Will common sense ever prevail? We’ve all seen stories on the news about a new miracle food. “Eat more carrots and your eyesight will improve,” or “Eating raspberries reduces heart disease, cancer, etc…” and what about the reports on wine and alcohol consumption? Is a glass of wine good for your health or bad? It is easy for physicians and the news media to describe foods as good or bad, but most nutritionists realize there are no such things – only good diets and bad diets. Regardless of whether the news reports are based on fact or fiction, what’s important to realize is that no single food will bring you good health or destroy your health.
Unfortunately people persist in classifying foods as healthy or unhealthy. Relying on various media and advertising adds to the confusion as terminology used implies that a food is either ‘good’ or ‘bad’ based on which term is used to describe the food. For example, ‘starch is bad because it makes you fat’, but ‘complex carbohydrates are good because they contain fiber and take longer to digest’. Look up starch in a nutrition textbook and you’ll find out that it is defined as a complex carbohydrate. Here’s another one, ‘calories are bad because they make you fat’; ‘energy is good because it gives you stamina to finish your activities’. The reality is that a calorie is a unit used to measure energy; the same way inches or miles measure distance.
HERE’S WHAT YOU NEED TO KNOW: Classifying a food or nutrient as ‘good’ or ‘bad’ and reducing concepts in nutrition to the most simple terms is usually not going to give you a correct answer.
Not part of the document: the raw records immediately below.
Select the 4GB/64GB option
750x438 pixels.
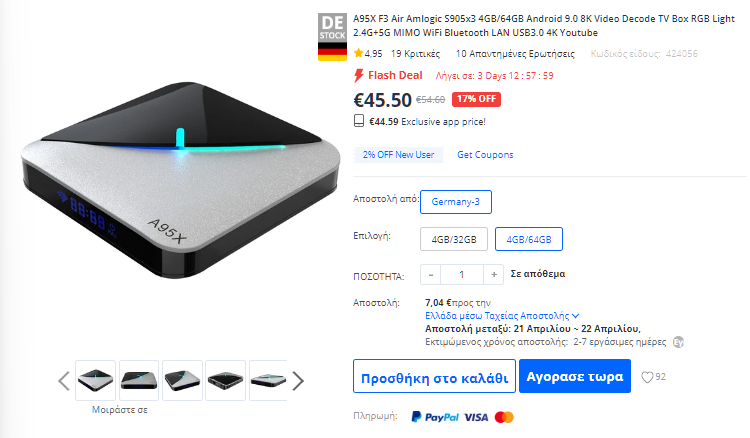click(x=529, y=239)
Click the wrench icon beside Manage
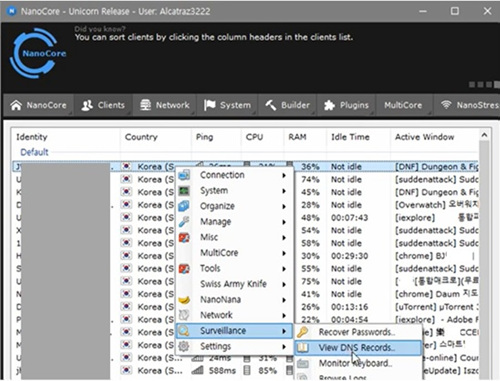This screenshot has width=500, height=381. tap(184, 222)
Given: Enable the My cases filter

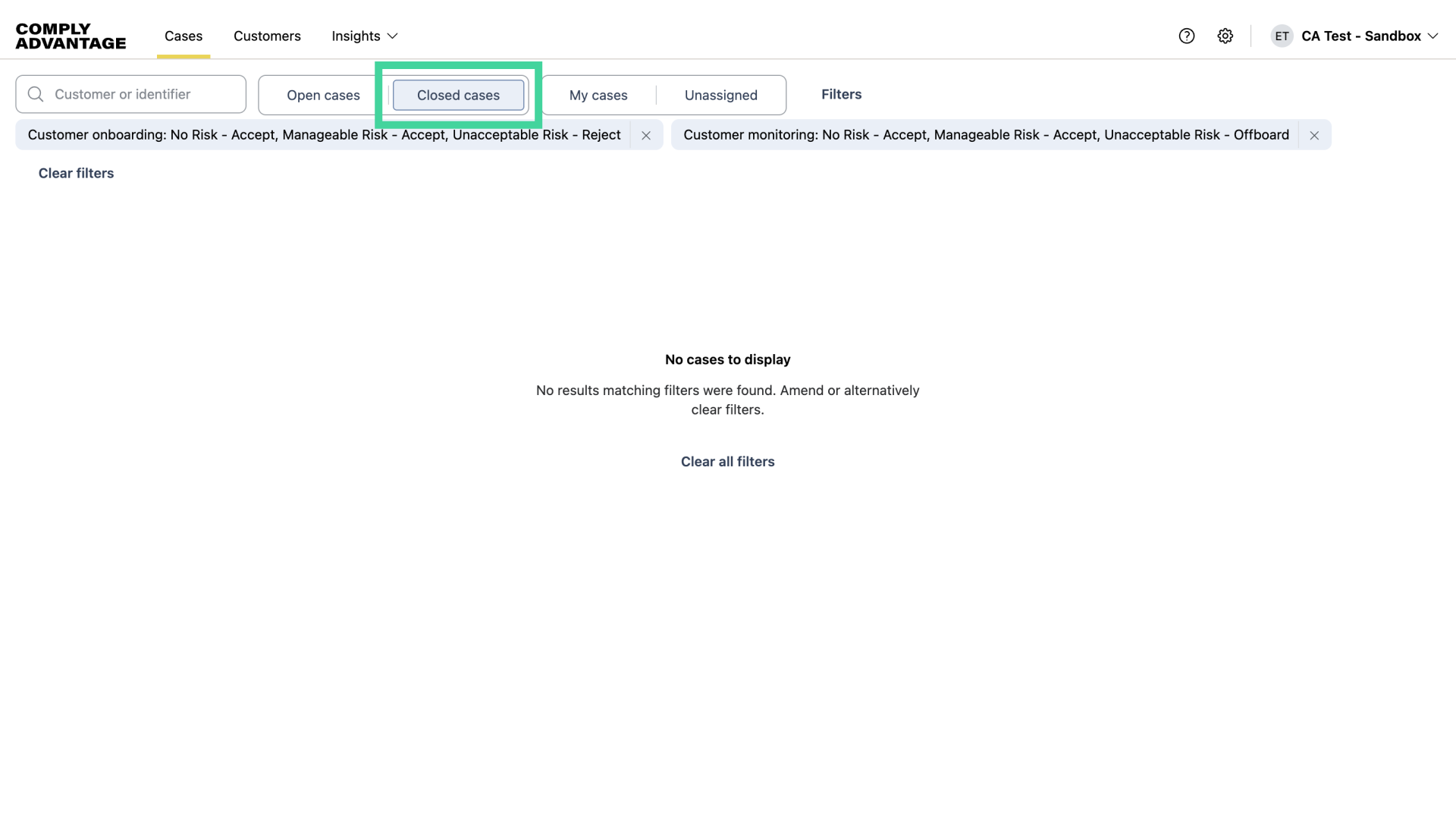Looking at the screenshot, I should coord(598,95).
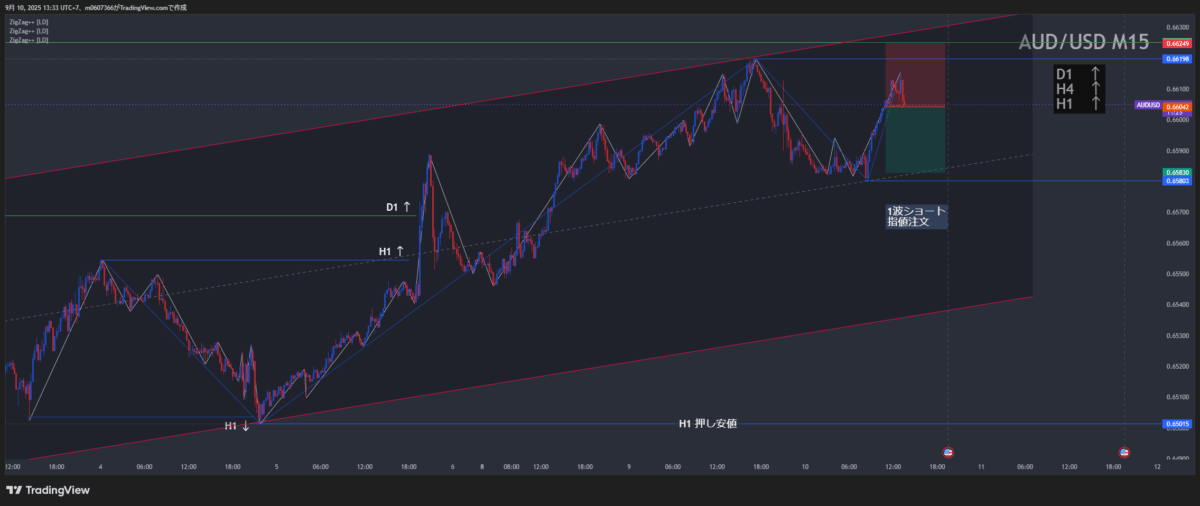Click the second US economic event flag icon
Image resolution: width=1200 pixels, height=506 pixels.
(x=1124, y=453)
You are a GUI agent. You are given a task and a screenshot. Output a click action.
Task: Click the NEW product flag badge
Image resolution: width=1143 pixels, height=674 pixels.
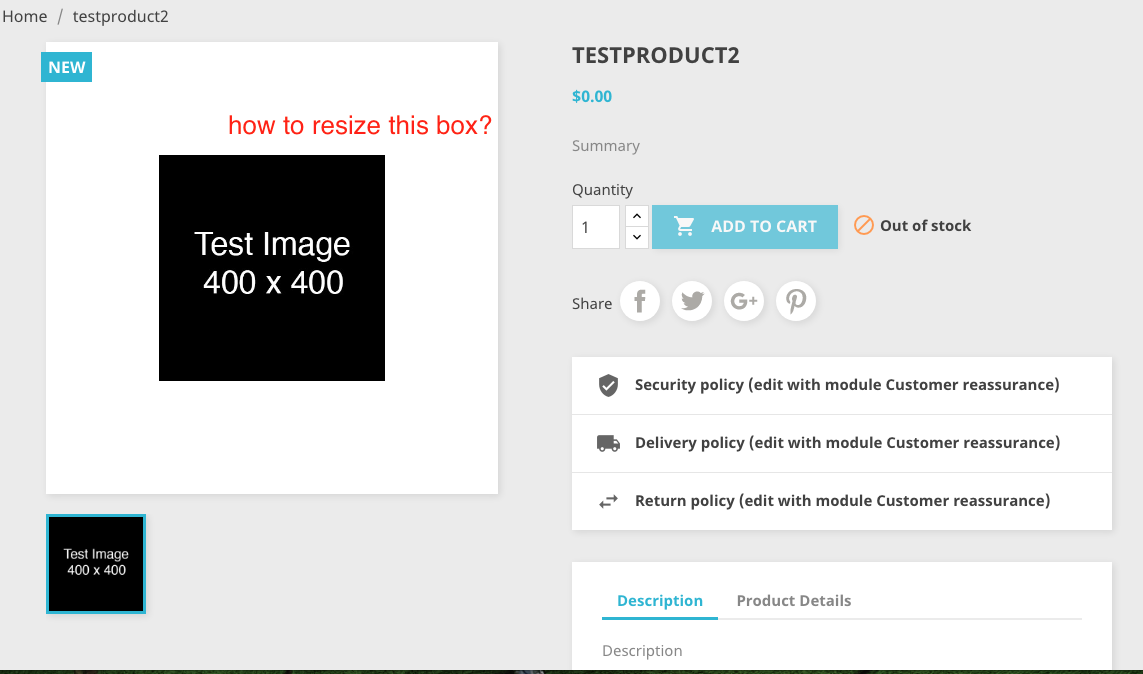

These oversimplifications are not only incorrect, but in the long run detract from achieving balanced nutrition.
Although nutrition and diet shouldn’t be oversimplified, it also doesn’t need to be rocket science either. A good diet is about sensible choices and choosing foods that are nutrient dense. The more nutrients you can include in your diet the more balanced your nutrition will be. You can achieve balanced nutrition most easily by including a wide variety of foods in your diet and choosing appropriate, high-quality nutritional supplements.